PROBLEM TO WORK ON — In full and exactly, please return the records, but keep out the pictures.

SUPPLIED DATA —
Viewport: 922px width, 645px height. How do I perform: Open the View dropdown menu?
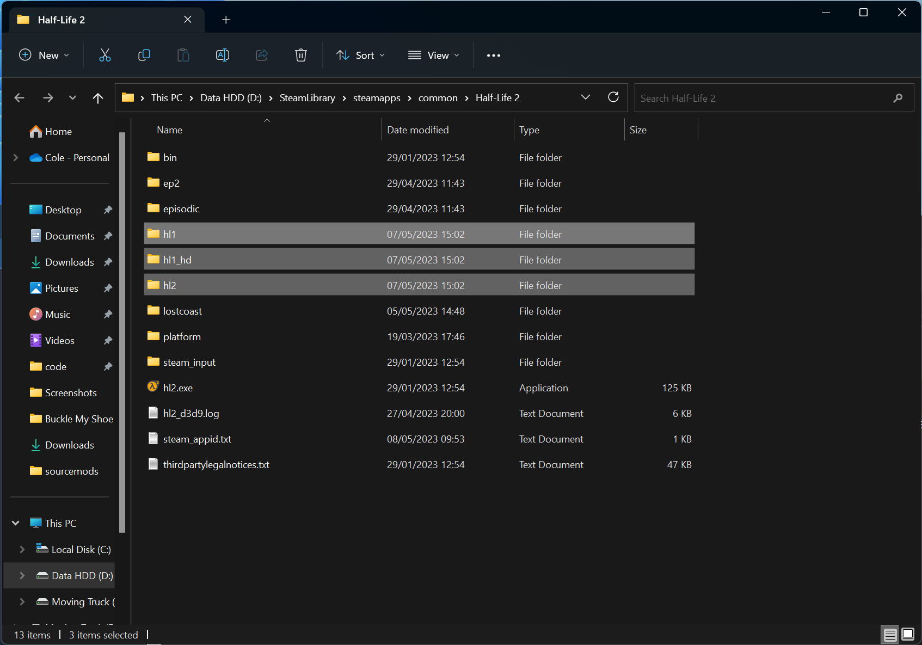(x=434, y=56)
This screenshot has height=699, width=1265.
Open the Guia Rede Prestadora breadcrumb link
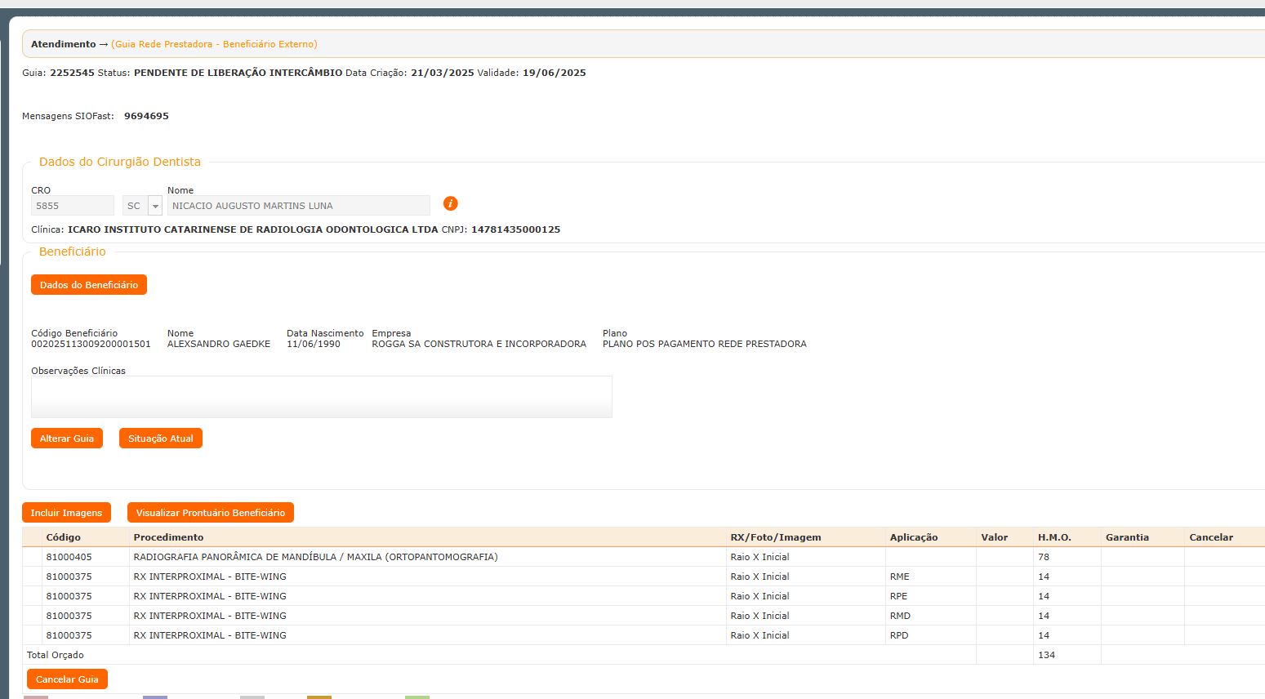[x=214, y=44]
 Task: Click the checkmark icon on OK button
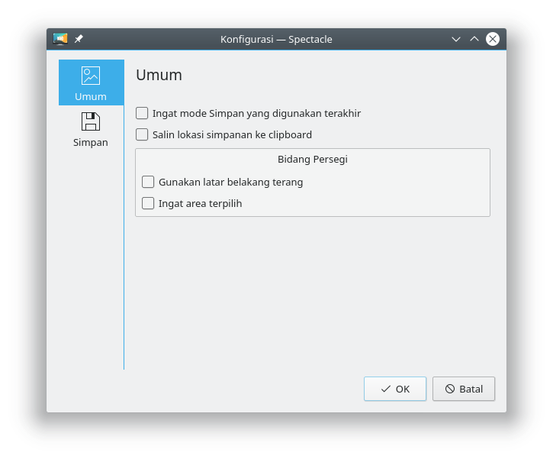[x=386, y=389]
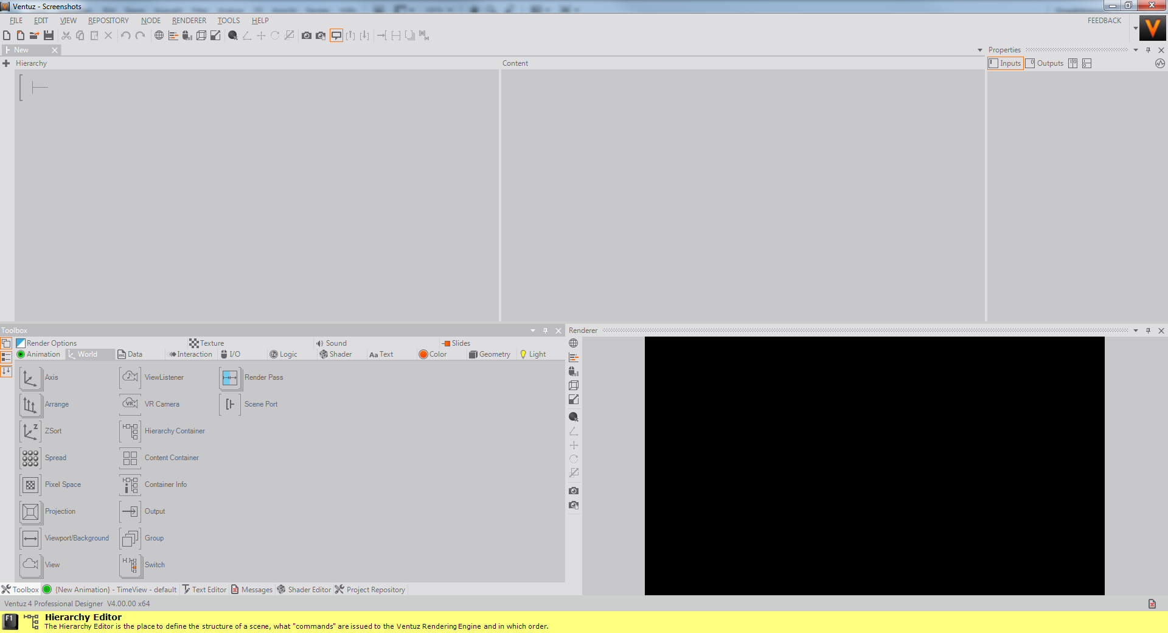Expand the Properties panel dropdown menu
This screenshot has height=633, width=1168.
[1135, 51]
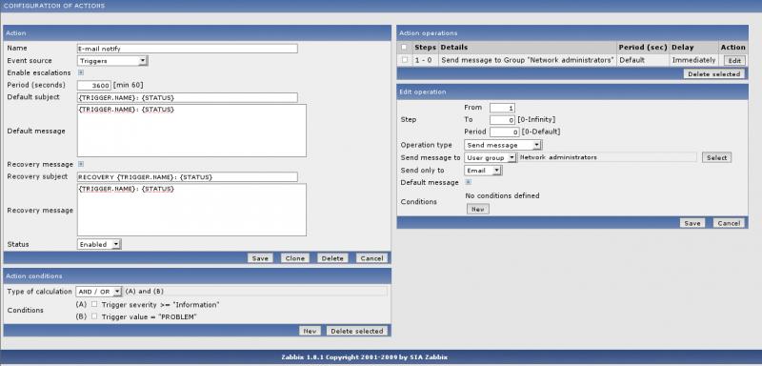The image size is (762, 366).
Task: Toggle the Enable escalations checkbox
Action: 81,72
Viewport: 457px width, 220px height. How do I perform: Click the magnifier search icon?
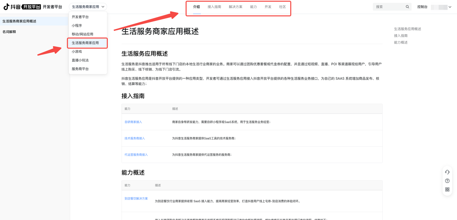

FINAL ANSWER —
Viewport: 922px width, 645px height. How do I perform: Open the View dropdown menu?
(x=434, y=56)
This screenshot has height=699, width=1265.
Open the Guia Rede Prestadora breadcrumb link
[x=214, y=44]
 Task: Click the checkmark icon on OK button
[x=386, y=389]
Expand the Properties panel dropdown menu
This screenshot has height=633, width=1168.
[1135, 51]
The image size is (762, 366).
Task: Toggle the Enable escalations checkbox
Action: 81,72
Viewport: 457px width, 220px height. How do I perform: Click the magnifier search icon?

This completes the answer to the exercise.